DIRECTIONS »
#1 In the tribunal decision record, what is the passage starting at "DECISION RECORD" and ending at "(Class FA) visa." with "Perth" changed to "Sydney"?
#2 According to the tribunal decision record, on what date did the applicant last arrive in Australia?

1506910 (Migration)
[2016] AATA 3043
•18 January 2016
1506910 (Migration) [2016] AATA 3043 (18 January 2016)
DECISION RECORD
DIVISION:Migration & Refugee Division
APPLICANT: Miss Eileen Lee
CASE NUMBER: 1506910
DIBP REFERENCE(S): CLF2015/30771
MEMBER:Nicola Findson
DATE:18 January 2016
PLACE OF DECISION: Perth
DECISION:The Tribunal affirms the decision not to grant the visa applicant a Visitor (Class FA) visa.
Statement made on 18 January 2016 at 4:27pm
STATEMENT OF DECISION AND REASONS
APPLICATION FOR REVIEW
This is an application for review of a decision made by a delegate of the Minister for Immigration on 29 April 2015 to refuse to grant the visa applicant a Visitor (Class FA) visa under s.65 of the Migration Act 1958 (the Act).
The visa applicant, a 4 year old citizen of Malaysia, applied for the visa on 26 April 2015. At the time the visa application was lodged, Class FA contained one subclass, Subclass 600 (Visitor), with four streams. In this case the applicant applied for the visa seeking to satisfy the primary criteria in the Tourist stream.
The criteria for a Subclass 600 visa are set out in Part 600 of Schedule 2 to the Migration Regulations 1994 (the Regulations). Relevantly to this case, they include cl.600.211, which requires the visa applicant to satisfy the Minister that the visa applicant genuinely intends to stay temporarily in Australia for the purpose for which the visa is granted.
The delegate refused to grant the visa on the basis that the visa applicant did not meet cl.600.211 because the delegate was not satisfied that the visa applicant intended a genuine visit and would abide by the visa conditions.
The applicant’s mother, Ms Angelina Boon Yen Voon, appeared before the Tribunal on 17 September 2015 and at a resumed hearing on 15 October 2015, to give evidence and present arguments on behalf of her daughter. The Tribunal hearing was conducted with the assistance of an interpreter in the Mandarin and English languages.
The applicant was represented in relation to the review by her registered migration agent, Mr Matthew Rumley. However, Mr Rumley did not attend the Tribunal hearing.
For the following reasons, the Tribunal has concluded that the decision under review should be affirmed.
VISA HISTORY
The applicant has travelled to, and spent significant periods of time in, Australia since 2013. The applicant last arrived in Australia on 12 February 2015 as the holder of a UD601 Electronic Travel Authority (ETA), which ceased on 12 May 2015. On 26 April 2015, while still onshore, the applicant lodged an application for a visitor visa to extend her stay in Australia because “mother on student visa”.
Departmental records indicate that in the 18 months prior to the delegate’s decision, the applicant had been in Australia for 422 days and outside Australia for only 133 days.

RECORDS »
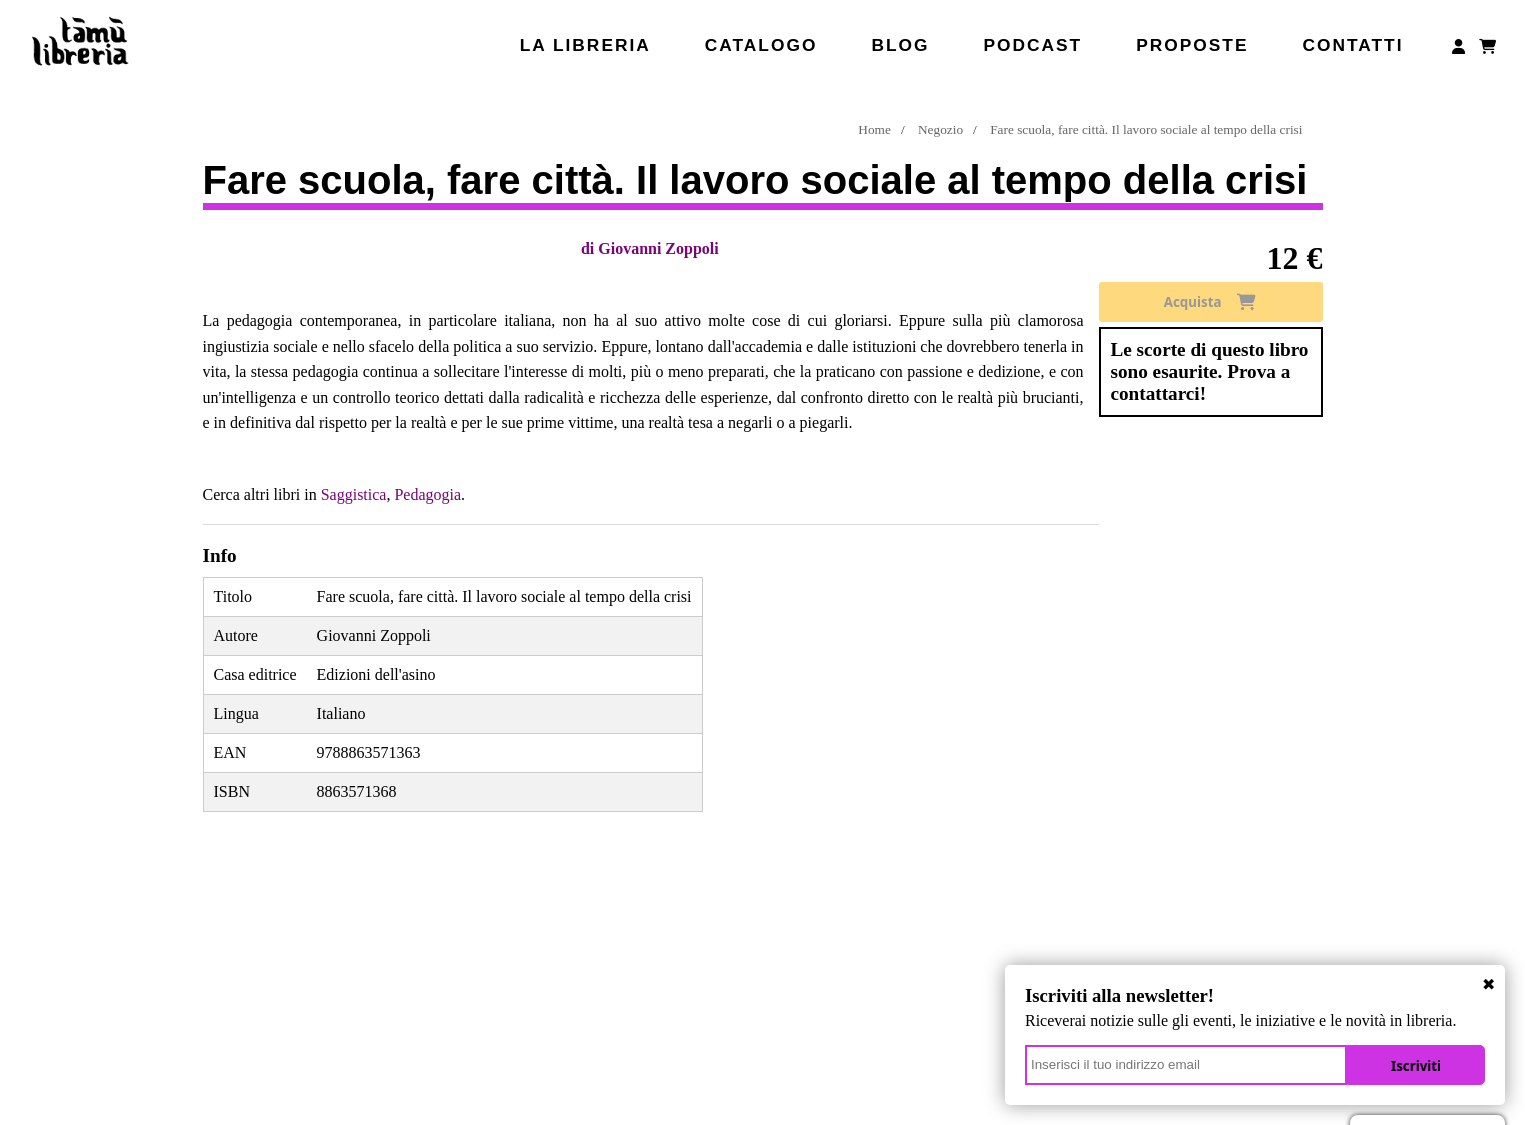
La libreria (585, 45)
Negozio (940, 129)
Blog (900, 45)
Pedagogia (427, 494)
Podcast (1032, 45)
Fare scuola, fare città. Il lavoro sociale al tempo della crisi (1146, 129)
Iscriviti (1416, 1066)
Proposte (1192, 45)
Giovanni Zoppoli (658, 248)
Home (874, 129)
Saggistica (354, 494)
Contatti (1352, 45)
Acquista (1210, 302)
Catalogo (761, 45)
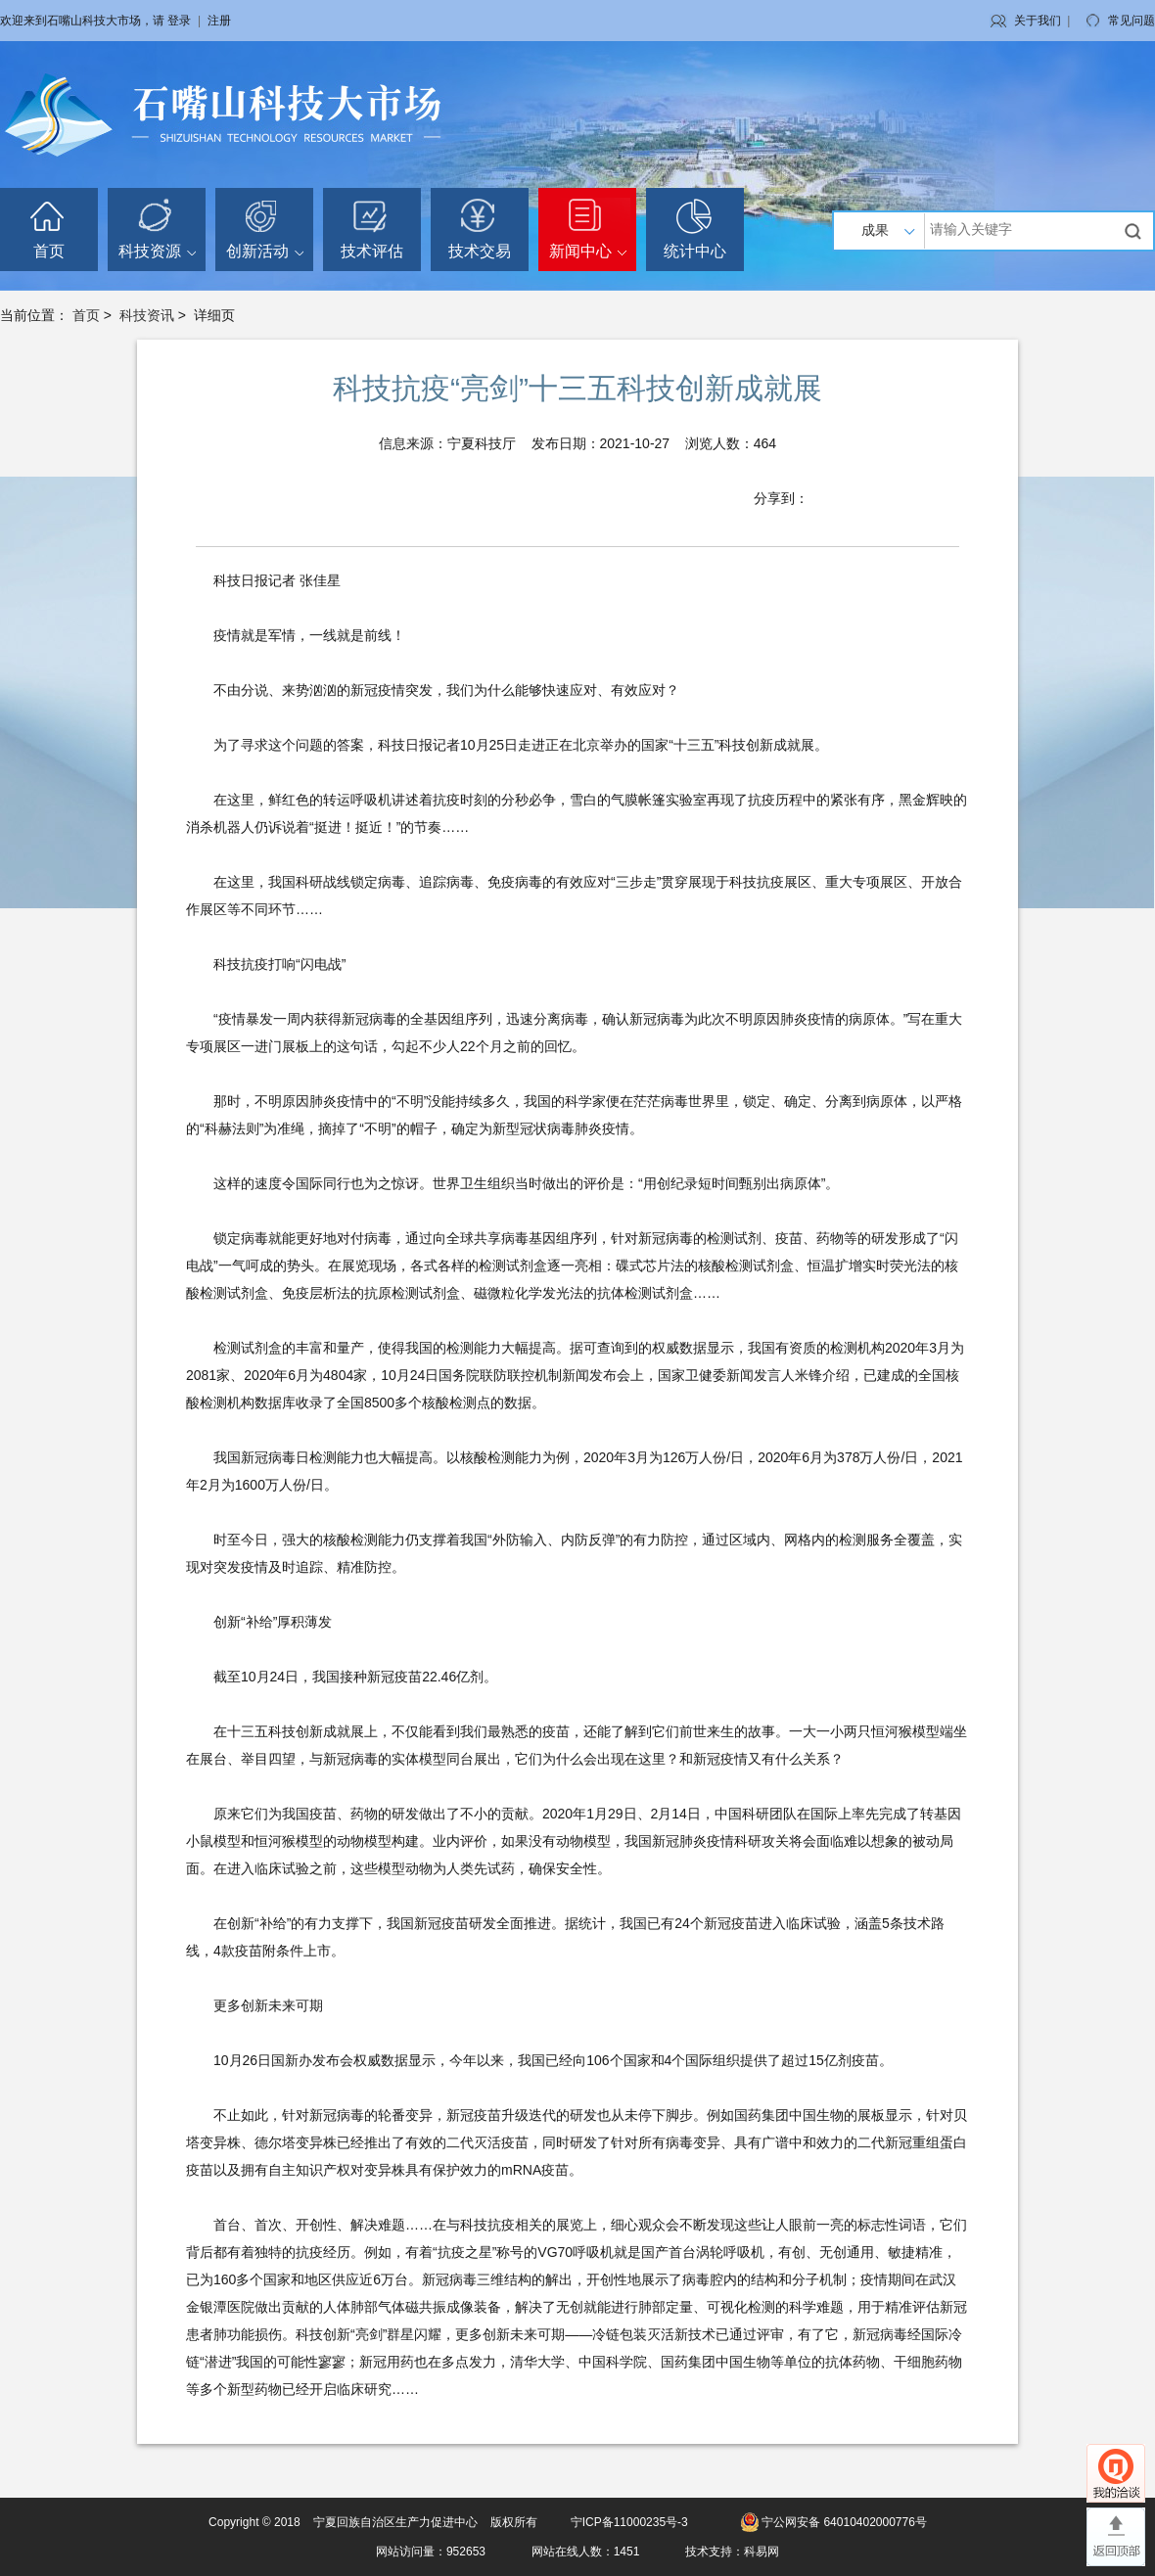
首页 (49, 251)
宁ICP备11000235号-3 (629, 2522)
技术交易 (479, 251)
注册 (219, 20)
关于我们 (1037, 20)
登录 (179, 20)
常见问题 (1131, 20)
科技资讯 (146, 315)
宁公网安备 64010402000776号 (844, 2522)
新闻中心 (587, 251)
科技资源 (157, 251)
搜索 (1135, 231)
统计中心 (695, 251)
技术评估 (372, 251)
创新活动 (264, 251)
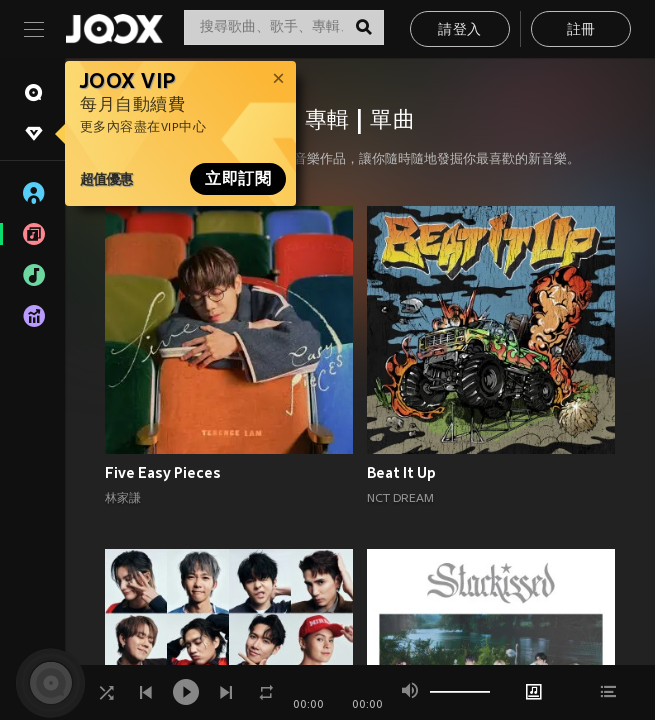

RESPONSES PER TASK »
#1
DECISION RECORD
DIVISION:Migration & Refugee Division
APPLICANT: Miss Eileen Lee
CASE NUMBER: 1506910
DIBP REFERENCE(S): CLF2015/30771
MEMBER:Nicola Findson
DATE:18 January 2016
PLACE OF DECISION: Sydney
DECISION:The Tribunal affirms the decision not to grant the visa applicant a Visitor (Class FA) visa.

#2 12 February 2015